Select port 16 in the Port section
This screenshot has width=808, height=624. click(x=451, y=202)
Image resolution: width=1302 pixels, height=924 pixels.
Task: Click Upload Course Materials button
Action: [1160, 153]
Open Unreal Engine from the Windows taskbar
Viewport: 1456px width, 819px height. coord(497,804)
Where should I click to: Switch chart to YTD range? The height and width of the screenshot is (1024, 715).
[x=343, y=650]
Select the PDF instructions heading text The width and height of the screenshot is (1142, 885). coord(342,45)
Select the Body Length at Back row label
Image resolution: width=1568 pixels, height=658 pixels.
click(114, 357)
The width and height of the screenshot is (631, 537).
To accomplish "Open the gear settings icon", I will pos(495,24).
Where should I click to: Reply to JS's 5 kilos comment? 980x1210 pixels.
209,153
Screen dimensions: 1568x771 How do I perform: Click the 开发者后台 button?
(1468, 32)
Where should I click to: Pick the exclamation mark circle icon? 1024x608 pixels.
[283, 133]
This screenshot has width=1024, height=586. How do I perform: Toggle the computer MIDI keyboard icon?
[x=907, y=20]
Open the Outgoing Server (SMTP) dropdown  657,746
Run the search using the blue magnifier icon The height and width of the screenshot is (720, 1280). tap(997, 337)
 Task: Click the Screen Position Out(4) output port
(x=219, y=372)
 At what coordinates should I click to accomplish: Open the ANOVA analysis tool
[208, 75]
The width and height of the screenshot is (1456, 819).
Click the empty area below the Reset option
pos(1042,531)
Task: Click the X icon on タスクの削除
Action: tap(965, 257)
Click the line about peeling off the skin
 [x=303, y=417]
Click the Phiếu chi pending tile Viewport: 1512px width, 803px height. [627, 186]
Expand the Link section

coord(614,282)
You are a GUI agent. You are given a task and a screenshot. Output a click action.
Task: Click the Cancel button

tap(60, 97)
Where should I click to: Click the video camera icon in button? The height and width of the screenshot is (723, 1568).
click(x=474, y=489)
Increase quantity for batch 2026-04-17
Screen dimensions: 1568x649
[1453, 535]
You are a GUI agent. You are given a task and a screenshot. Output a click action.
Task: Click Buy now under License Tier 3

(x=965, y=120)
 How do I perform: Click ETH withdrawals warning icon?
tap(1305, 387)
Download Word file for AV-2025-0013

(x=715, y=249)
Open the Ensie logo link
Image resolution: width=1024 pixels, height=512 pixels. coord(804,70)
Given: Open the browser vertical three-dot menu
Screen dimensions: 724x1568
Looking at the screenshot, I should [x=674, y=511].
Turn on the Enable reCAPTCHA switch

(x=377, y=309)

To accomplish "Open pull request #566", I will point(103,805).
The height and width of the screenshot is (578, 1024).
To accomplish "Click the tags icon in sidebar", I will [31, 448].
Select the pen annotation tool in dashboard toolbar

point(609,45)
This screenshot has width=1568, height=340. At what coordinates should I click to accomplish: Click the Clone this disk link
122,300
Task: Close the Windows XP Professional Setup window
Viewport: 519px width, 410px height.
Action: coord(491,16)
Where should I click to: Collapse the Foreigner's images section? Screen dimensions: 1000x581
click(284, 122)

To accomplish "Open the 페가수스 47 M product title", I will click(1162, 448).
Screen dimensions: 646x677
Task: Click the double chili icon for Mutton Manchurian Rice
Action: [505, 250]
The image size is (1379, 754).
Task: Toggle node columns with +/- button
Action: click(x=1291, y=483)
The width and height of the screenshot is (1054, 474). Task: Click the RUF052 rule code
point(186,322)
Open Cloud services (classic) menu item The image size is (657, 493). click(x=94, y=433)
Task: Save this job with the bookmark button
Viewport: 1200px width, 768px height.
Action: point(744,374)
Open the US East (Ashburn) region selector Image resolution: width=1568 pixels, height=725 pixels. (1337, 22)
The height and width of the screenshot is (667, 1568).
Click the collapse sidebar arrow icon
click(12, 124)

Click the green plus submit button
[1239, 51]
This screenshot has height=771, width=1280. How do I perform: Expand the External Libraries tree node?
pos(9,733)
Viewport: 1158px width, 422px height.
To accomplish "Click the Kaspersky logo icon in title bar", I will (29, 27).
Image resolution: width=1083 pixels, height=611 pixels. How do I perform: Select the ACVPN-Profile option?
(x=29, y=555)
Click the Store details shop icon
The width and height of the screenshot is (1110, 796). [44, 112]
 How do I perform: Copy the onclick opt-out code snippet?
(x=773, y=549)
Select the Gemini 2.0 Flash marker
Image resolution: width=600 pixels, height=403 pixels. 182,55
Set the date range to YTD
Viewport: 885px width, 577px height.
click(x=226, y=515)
....
### Directions:
Reproduce all of the data above line for line, changing nothing.

### Answer to this task:
Select port 16 in the Port section
This screenshot has width=808, height=624. click(x=451, y=202)
Image resolution: width=1302 pixels, height=924 pixels.
Task: Click Upload Course Materials button
Action: [1160, 153]
Open Unreal Engine from the Windows taskbar
Viewport: 1456px width, 819px height. coord(497,804)
Where should I click to: Switch chart to YTD range? The height and width of the screenshot is (1024, 715).
[x=343, y=650]
Select the PDF instructions heading text The width and height of the screenshot is (1142, 885). coord(342,45)
Select the Body Length at Back row label
Image resolution: width=1568 pixels, height=658 pixels.
click(114, 357)
The width and height of the screenshot is (631, 537).
To accomplish "Open the gear settings icon", I will pos(495,24).
Where should I click to: Reply to JS's 5 kilos comment? 980x1210 pixels.
209,153
Screen dimensions: 1568x771 How do I perform: Click the 开发者后台 button?
(1468, 32)
Where should I click to: Pick the exclamation mark circle icon? 1024x608 pixels.
[283, 133]
This screenshot has width=1024, height=586. How do I perform: Toggle the computer MIDI keyboard icon?
[x=907, y=20]
Open the Outgoing Server (SMTP) dropdown  657,746
Run the search using the blue magnifier icon The height and width of the screenshot is (720, 1280). tap(997, 337)
 Task: Click the Screen Position Out(4) output port
(x=219, y=372)
 At what coordinates should I click to accomplish: Open the ANOVA analysis tool
[208, 75]
The width and height of the screenshot is (1456, 819).
Click the empty area below the Reset option
pos(1042,531)
Task: Click the X icon on タスクの削除
Action: tap(965, 257)
Click the line about peeling off the skin
 [x=303, y=417]
Click the Phiếu chi pending tile Viewport: 1512px width, 803px height. [627, 186]
Expand the Link section

coord(614,282)
You are a GUI agent. You are given a task and a screenshot. Output a click action.
Task: Click the Cancel button

tap(60, 97)
Where should I click to: Click the video camera icon in button? The height and width of the screenshot is (723, 1568).
click(x=474, y=489)
Increase quantity for batch 2026-04-17
Screen dimensions: 1568x649
[1453, 535]
You are a GUI agent. You are given a task and a screenshot. Output a click action.
Task: Click Buy now under License Tier 3

(x=965, y=120)
 How do I perform: Click ETH withdrawals warning icon?
tap(1305, 387)
Download Word file for AV-2025-0013

(x=715, y=249)
Open the Ensie logo link
Image resolution: width=1024 pixels, height=512 pixels. coord(804,70)
Given: Open the browser vertical three-dot menu
Screen dimensions: 724x1568
Looking at the screenshot, I should [x=674, y=511].
Turn on the Enable reCAPTCHA switch

(x=377, y=309)

To accomplish "Open pull request #566", I will point(103,805).
The height and width of the screenshot is (578, 1024).
To accomplish "Click the tags icon in sidebar", I will [31, 448].
Select the pen annotation tool in dashboard toolbar

point(609,45)
This screenshot has width=1568, height=340. At what coordinates should I click to accomplish: Click the Clone this disk link
122,300
Task: Close the Windows XP Professional Setup window
Viewport: 519px width, 410px height.
Action: coord(491,16)
Where should I click to: Collapse the Foreigner's images section? Screen dimensions: 1000x581
click(284, 122)

To accomplish "Open the 페가수스 47 M product title", I will click(1162, 448).
Screen dimensions: 646x677
Task: Click the double chili icon for Mutton Manchurian Rice
Action: [505, 250]
The image size is (1379, 754).
Task: Toggle node columns with +/- button
Action: click(x=1291, y=483)
The width and height of the screenshot is (1054, 474). Task: Click the RUF052 rule code
point(186,322)
Open Cloud services (classic) menu item The image size is (657, 493). click(x=94, y=433)
Task: Save this job with the bookmark button
Viewport: 1200px width, 768px height.
Action: point(744,374)
Open the US East (Ashburn) region selector Image resolution: width=1568 pixels, height=725 pixels. (1337, 22)
The height and width of the screenshot is (667, 1568).
Click the collapse sidebar arrow icon
click(12, 124)

Click the green plus submit button
[1239, 51]
This screenshot has height=771, width=1280. How do I perform: Expand the External Libraries tree node?
pos(9,733)
Viewport: 1158px width, 422px height.
To accomplish "Click the Kaspersky logo icon in title bar", I will (29, 27).
Image resolution: width=1083 pixels, height=611 pixels. How do I perform: Select the ACVPN-Profile option?
(x=29, y=555)
Click the Store details shop icon
The width and height of the screenshot is (1110, 796). [44, 112]
 How do I perform: Copy the onclick opt-out code snippet?
(x=773, y=549)
Select the Gemini 2.0 Flash marker
Image resolution: width=600 pixels, height=403 pixels. 182,55
Set the date range to YTD
Viewport: 885px width, 577px height.
click(x=226, y=515)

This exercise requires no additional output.